Let us understand the question:
You are given an array; you need to find the maximum sum of non-consecutive elements:
Array
[2, 3, 4, 5, 7, 8]
Here the sum of 2 non consecutive elements will be
3, 5, 8
= 16.
You can also choose:
2, 4, 7 = 13
But the amount is not maximum.
You can choose:
4, 7, 8. But this is not valid, because 7, 8 are consecutive.
So to arrive at the solution, you will use dynamic programming approach.
Now we shall understand how to solve the problem:
Suppose if you have 0 house, then your amount will be 0.
Suppose if you have 1 house, then you rob that house.
Suppose if you have 2 house, then you will rob the house that has more money.
Hence by solving in bottom up approach, we can arrive at the solution for getting maximum profit by robbing n houses.
As usual for DP, we create a DP array with once extra size and initialize to 0.
[0, 0, 0, 0, 0, 0, 0]
We leave the 0thindex as 0, because if you don’t have a house, your profit will be ‘0’.
For index 1, we fill the value from index [0] of our given array.
[0, 4, 0, 0, 0, 0, 0]
We did this because, in our DP array, we have considered the possibility if there are no house, then the profit is 0 in index [0] of DP array.
Now we reach index 2. WKT we cannot rob the house at index 2, because we have already robbed 1. But the profit you gain when you rob the house 2 is greater than that of house 1 + all the houses that are robbed before 1.
i.e if you don’t rob house 2, the profit will be
house 0 + house 1 = 0 + 4 = 4
but, if you rob house2, the profit will be
house 0 _ house 2 = 5
This can be formulated as:
dp [2] = max [dp 1, dp[0] + num[1])
= max[4, 0 +5]
= 5
dp [2] = 5
The formula can be generalised as:
dp[i] = max[dp [i-1], dp[i-2] + num [i – j]]

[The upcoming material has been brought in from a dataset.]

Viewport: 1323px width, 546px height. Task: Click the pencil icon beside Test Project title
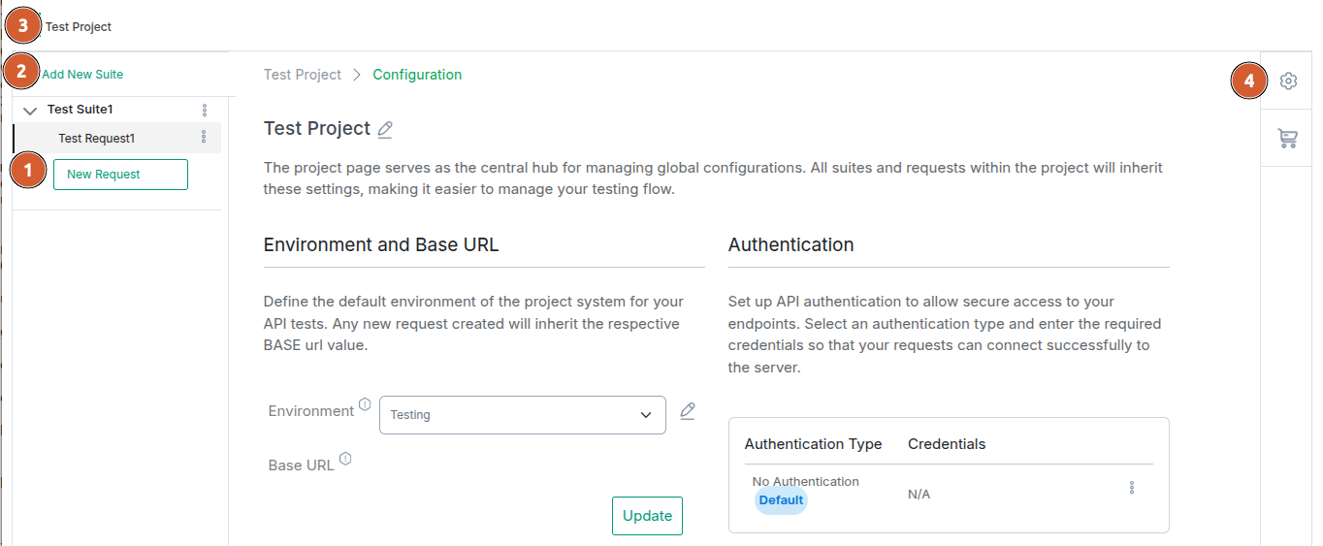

Solution for House Robber Problem in C++
#include<iostream>
using namespace std;
void houseRobber(int nums[], int length)
{
if(nums == NULL || length == 0)
{
cout<<"The profit is = 0"<<endl;
return ;
}
if(length == 1)
{
cout<<"The profit is = "<<nums[0]<<endl;
return ;
}
int dp[length];
dp[0] = nums[0];
dp[1] = max(nums[0], nums[1]);
for(int i=2; i< length; i++)
{
dp[i] = max(dp[i-2]+nums[i], dp[i-1]);
}
cout<<"The profit is = " <<dp[length-1]<<endl;
}
int main()
{
int arr[5] = { 3, 8, 4, 8, 9 };
houseRobber(arr, 5);
return 0;
}